Understanding HybridCypherRetriever
The HybridCypherRetriever
enhances the retrieval process by combining hybrid search (vector and full-text) with graph traversal techniques. This allows you to retrieve not only semantically similar nodes but also related information through graph relationships, enabling more comprehensive and accurate responses in your GraphRAG applications.
Try this Cypher command in sandbox:
MATCH (m:Movie {title: "Musa the Warrior (Musa)"})
MATCH (actor:Actor)-[:ACTED_IN]->(m)
RETURN m, collect(actor) AS actors;
How It Works
-
Hybrid Search:
-
Combines vector similarity and full-text search to find relevant nodes.
-
-
Graph Traversal:
-
Uses Cypher queries to fetch additional related nodes based on the initial retrieval.
-
-
Aggregation:
-
Merges results from both search methods and traversal to provide enriched data for the language model.
-
When to Use HybridCypherRetriever
-
Complex Queries:
-
When user queries require both semantic understanding and specific relationship-based information.
-
-
Rich Data Relationships:
-
Your graph contains interconnected data where related nodes hold valuable context.
-
-
Enhanced Accuracy:
-
Aim to retrieve precise information by leveraging both search methods and graph structure.
-
Setting Up HybridCypherRetriever
Follow these steps to set up and use the HybridCypherRetriever
.
Open the 2-neo4j-graphrag\hybrid_cypher_retriever.py
file in your code editor.
1. Initialize the Embedder
Create the embedding function using OpenAI’s model:
from neo4j_graphrag.embeddings.openai import OpenAIEmbeddings
embedder = OpenAIEmbeddings(model="text-embedding-ada-002")

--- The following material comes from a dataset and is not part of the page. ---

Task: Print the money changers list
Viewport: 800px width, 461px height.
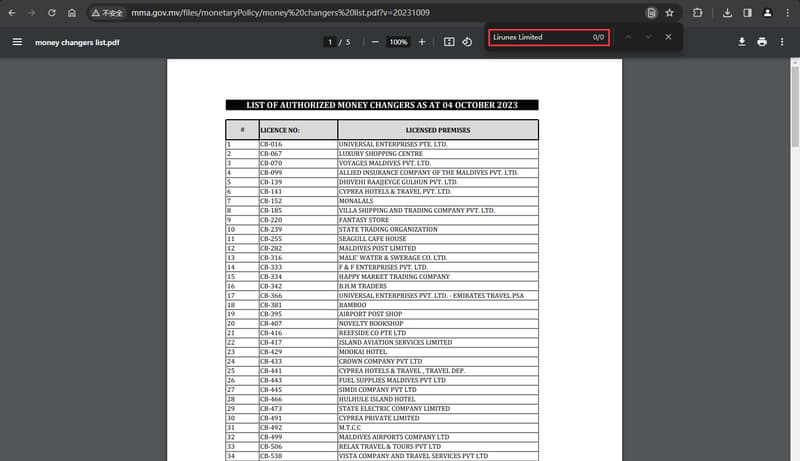Action: point(762,42)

2. Initialize the HybridCypherRetriever
Set up the HybridCypherRetriever
with your Neo4j database and embedding model:
from neo4j_graphrag.retrievers import HybridCypherRetriever
from neo4j_graphrag.llm import OpenAILLM
retrieval_query = """
MATCH (actor:Actor)-[:ACTED_IN]->(node:Movie)
RETURN node.title AS movie_title,
node.plot AS movie_plot,
collect(actor.name) AS actors;
"""
retriever = HybridCypherRetriever(
driver=driver,
vector_index_name="moviePlots",
fulltext_index_name="plotFulltext",
retrieval_query=retrieval_query,
embedder=embedder,
)
3. Using the Retriever
Use the HybridCypherRetriever
as part of a GraphRAG pipeline to perform hybrid searches within your Neo4j database:
from neo4j_graphrag.generation import GraphRAG
llm = OpenAILLM(model_name="gpt-4o", model_params={"temperature": 0})
rag = GraphRAG(retriever=retriever, llm=llm)
query_text = "What are the names of the actors in the movie set in 1375 in Imperial China?"
response = rag.search(query_text=query_text, retriever_config={"top_k": 5})
print(response.answer)
Expected Output
The names of the actors in the movie set in 1375 in Imperial China, "Musa the Warrior (Musa)," are Irrfan Khan, Ziyi Zhang, Sung-kee Ahn, and Jin-mo Ju.
Tips for Effective Use
-
Consistent Embeddings:
-
Use the same model for both query and node embeddings to ensure compatibility.
-
-
Build Effective Fulltext Indexes:
-
Create full-text indexes on relevant properties to enhance keyword search capabilities.
-
-
Leverage Fulltext Indexes:
-
If you can leverage your full-text indexes effectively, the HybridRetriever becomes more useful by combining semantic and keyword-based search results.
-
-
Leverage Cypher Proficiency:
-
The node variable is provided in the Cypher query, so leveraging your Cypher skills can maximize the effectiveness of this retriever by crafting more precise and efficient queries.
-
Continue
When you are ready, you can move on to the next task.
Summary
You’ve learned how to use HybridCypherRetriever
to perform advanced filtered semantic searches in Neo4j, enhancing your RAG pipeline by combining hybrid search methods with graph traversal techniques. This enables your applications to handle more complex queries and retrieve comprehensive information.